Thursday 12 July 2012

The days of the Wild West—do you yearn for those old timey ways?

The Sisters Brothers, by Patrick DeWitt

Growing up in Calgary, Alberta, Canada, I have been well indoctrinated in the glory days of the wild west.  Especially during the Calgary Stampede, when all citizens and tourists are encouraged to put on western costumes and call each other pard’ner, are we reminded of the city’s early glories.  The official 2012 Stampede Poster claims it clearly: somehow, there’s a lot of integrity associated with the wild west.  Just look at that sentimental set of eyebrows on the adult version of that cowboy.  Whoooeee.
Not only was I brought up in this strange land, I lived for five years in a gold rush spot.  In fact, there was so much gold in the ground that a visiting geologist felt compelled to write us a report.  If we dug up every inch of our garden, meadows and homesite, for two weeks we could make over two hundred dollars a day.  The property would have been reduced to tailings and heaps of toxic chemicals, but there you go.  One year we did have an actual gold panner take up residence at the creek, having legally staked a claim.  He lived in his twenty year-old stationwagon that was loaded with the stuff you see on Hoarders.  We locked our doors at night.

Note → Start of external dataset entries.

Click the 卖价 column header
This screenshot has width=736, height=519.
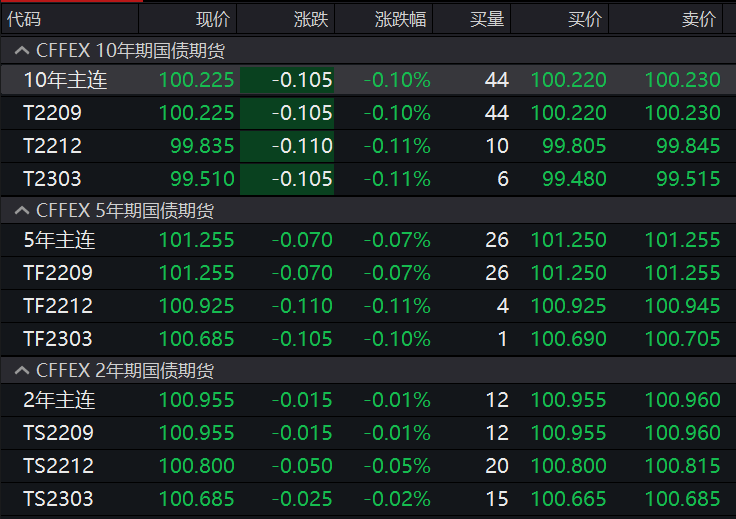[698, 18]
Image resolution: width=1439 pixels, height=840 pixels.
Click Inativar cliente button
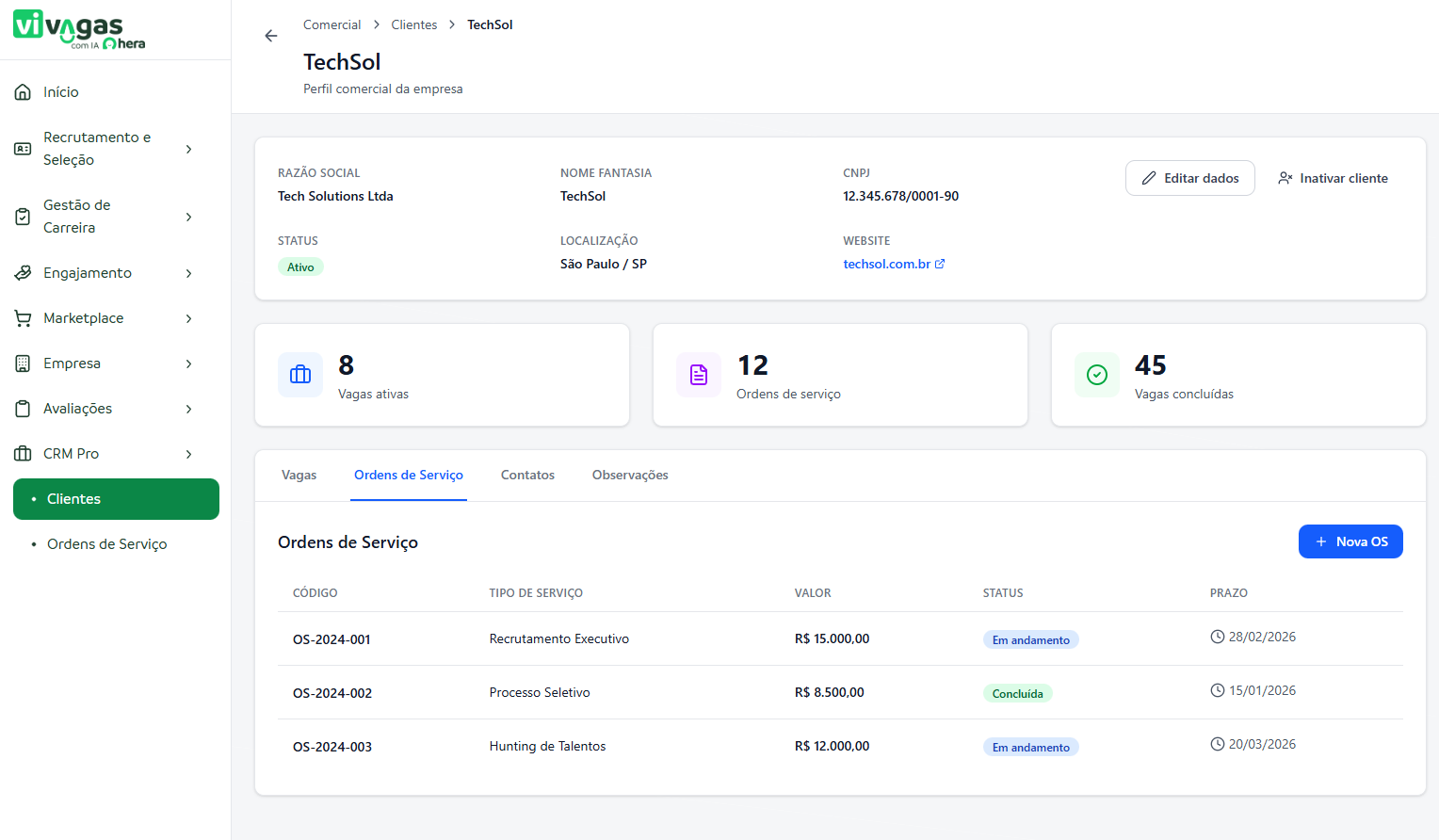click(1333, 178)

So I found The Sisters Brothers to be a refreshing and realistic take on what the wild west was really aboutappalling violence, shame, and greed. The narrator is the younger brother of an infamous duo of hired killers.  DeWitt characterises the young fellow's earnest desire by having him tell his story in an amusingly floral and formal style:  "My very center was beginning to expand, as it always did before violence, a toppled pot of black ink covering the frame of my mind, its contents ceaseless, unaccountably limitless. My flesh and scalp started to ring and tingle and I became someone other than myself, or I became my second self, and this person was highly pleased to be stepping from the murk and into the living world where he might do just as he wished. I felt at once both lust and disgrace and wondered, Why do I relish this reversal to animal?"

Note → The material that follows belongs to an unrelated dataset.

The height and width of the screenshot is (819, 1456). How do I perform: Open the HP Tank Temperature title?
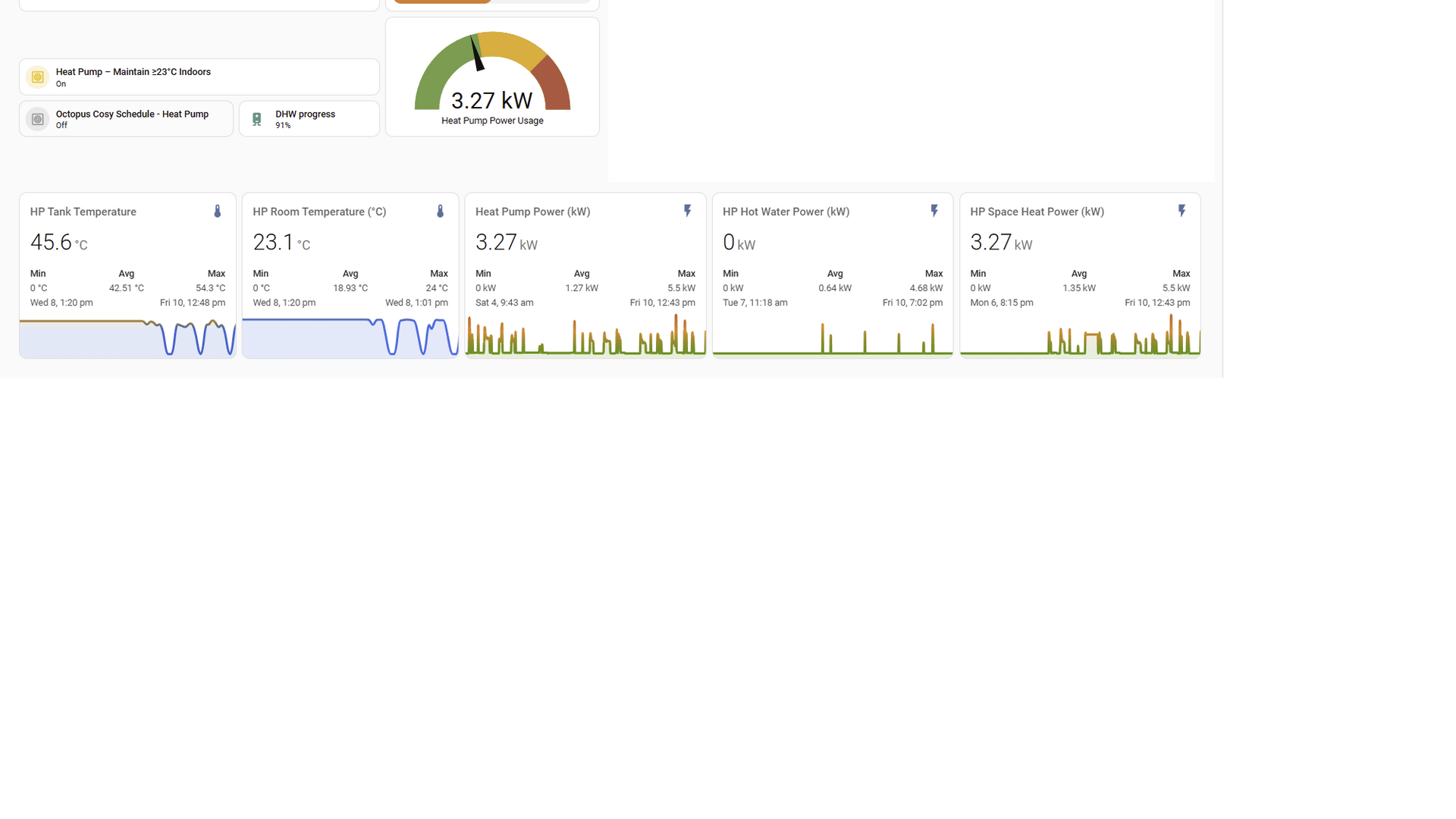coord(83,212)
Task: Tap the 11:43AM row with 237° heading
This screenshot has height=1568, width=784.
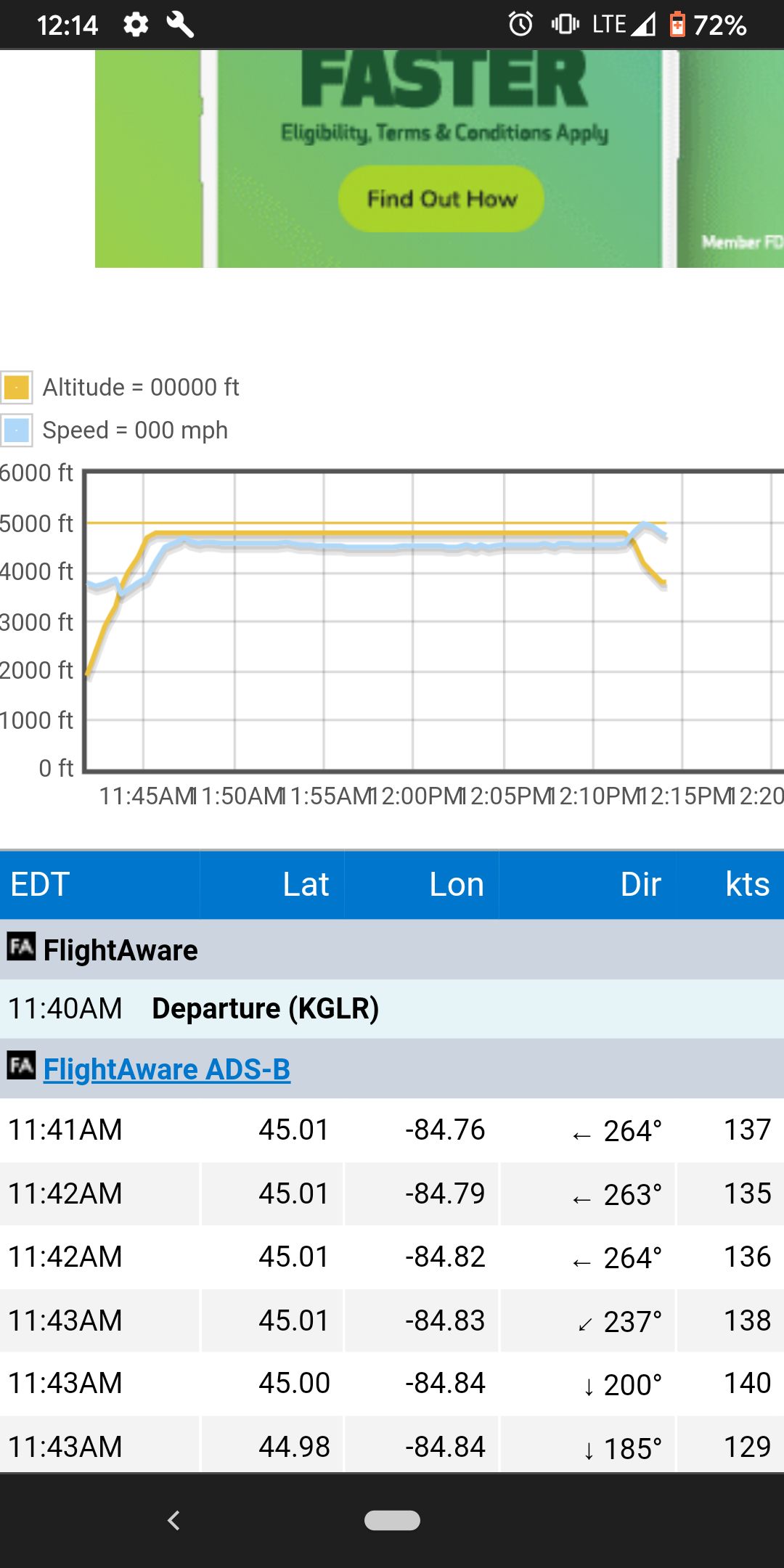Action: coord(392,1320)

While the older brother has no qualms about killing for money, the younger feels better if he can rationalise that the victim was basically a bad person, so removing him from the population would somehow improve others’ lives.  Even so, the narrator doesn’t stand up to his older bully of a brother, and gets roped into all sorts of unpleasant shenanigans.  Luckily the story is told with a refreshing humour, awe and acknowledgement of shame, all at the same time.  At one point the younger brother is so polite that he drinks coffee offered to him by an old prospector.  It tastes dreadful, and is in fact not made from coffee but dirt.  Despite being able to kill all sorts in the most violent manner possible, the narrator can’t bring himself to hurt the old crazy coot’s feelings. 
The final straw for the younger brother comes when the man they are hired to kill is good at heart, looking for and finding the goodness in others.  This fellow has lived a strange life , but he has somehow invented a formula for easily extracting gold from the land. 

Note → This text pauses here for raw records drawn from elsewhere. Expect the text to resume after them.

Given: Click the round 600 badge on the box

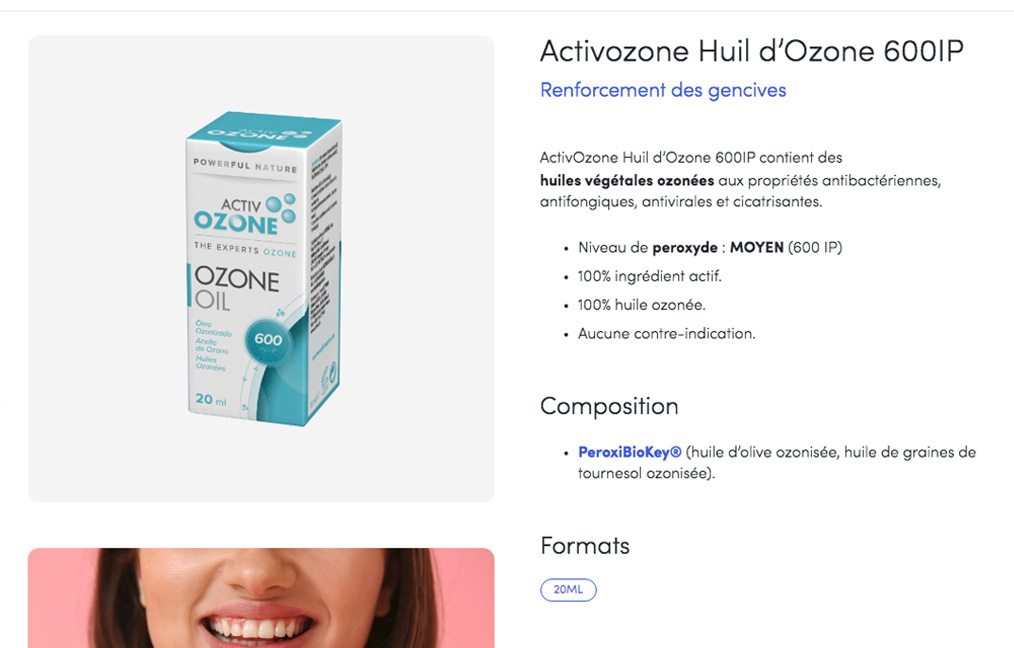Looking at the screenshot, I should [268, 340].
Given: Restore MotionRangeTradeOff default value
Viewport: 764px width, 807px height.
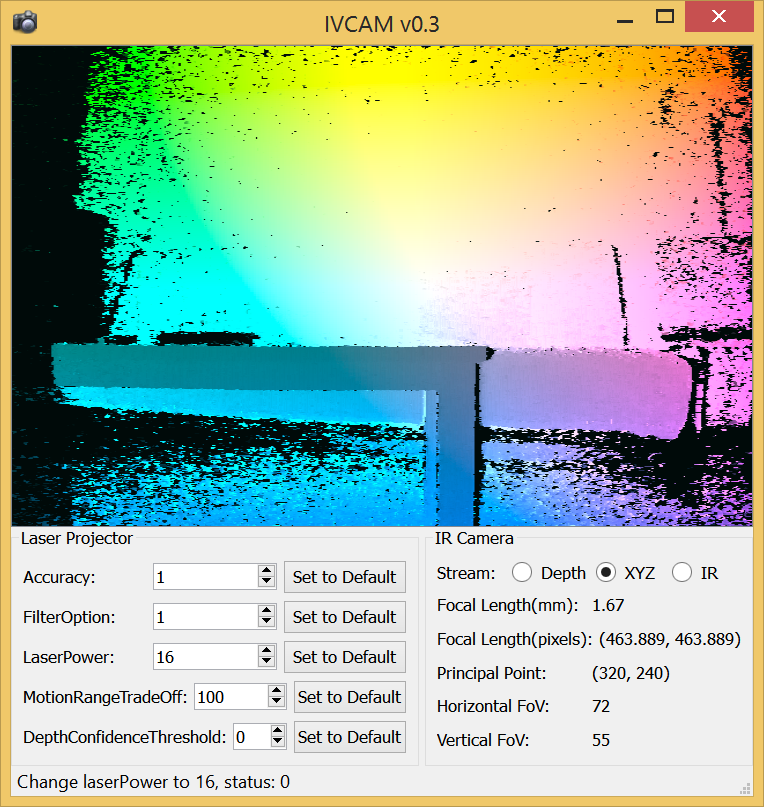Looking at the screenshot, I should coord(349,697).
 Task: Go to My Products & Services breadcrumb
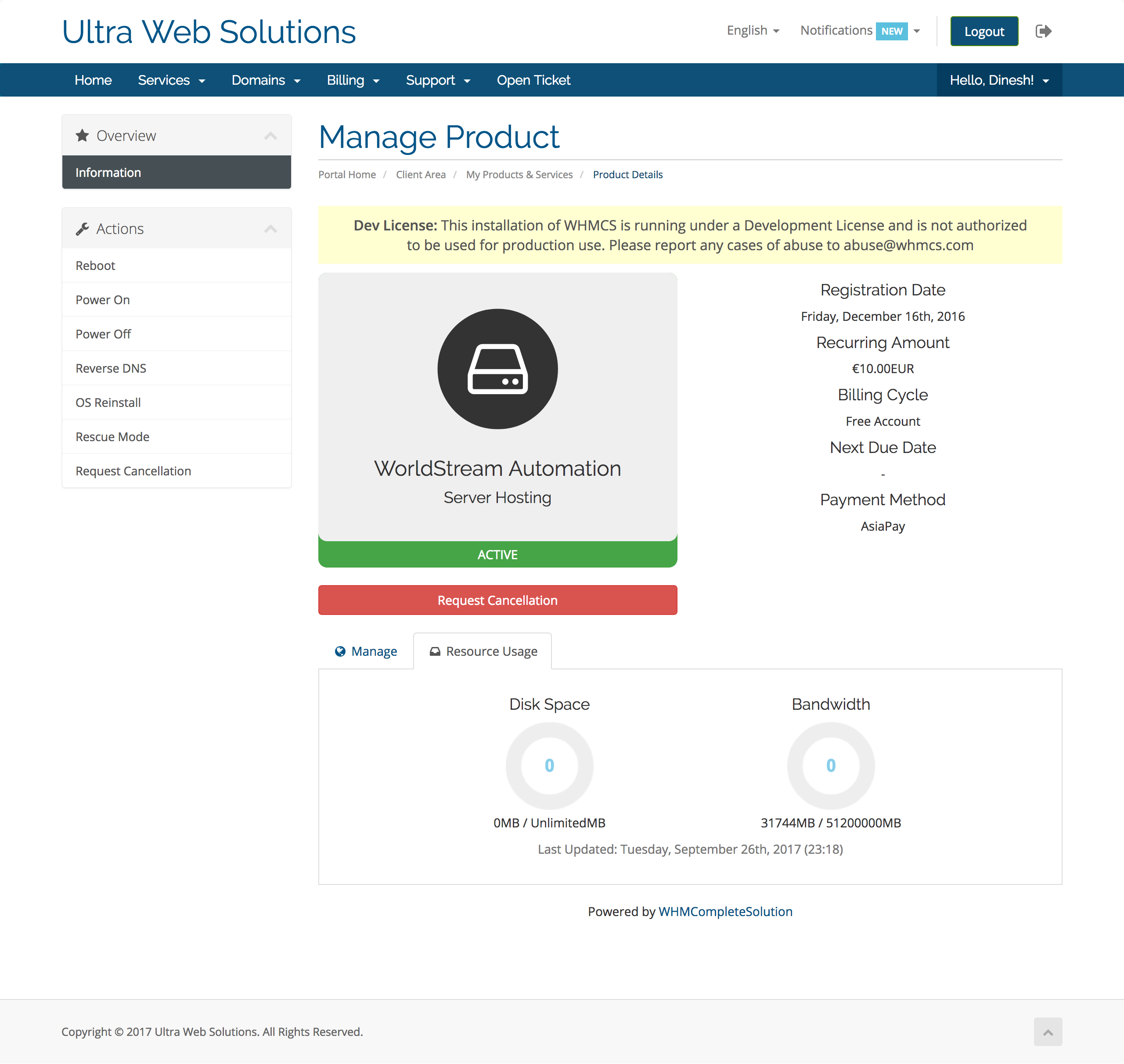[x=519, y=175]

All in all, I couldn’t help liking the narrator, but I would have preferred he stood up to his brother.  We have a bit of a deus ex machina ending here in that the problem with the brother is a bit too neatly resolved, but otherwise this novel is like a cool, clean drink of springfed water after swilling weak American beer and tons of koolaide.  As far as literary therapy goes, not everybody needs help with overcoming sentimentality around the days of the wild west, but it helped this Calgarian to find balance again during Stampede Week.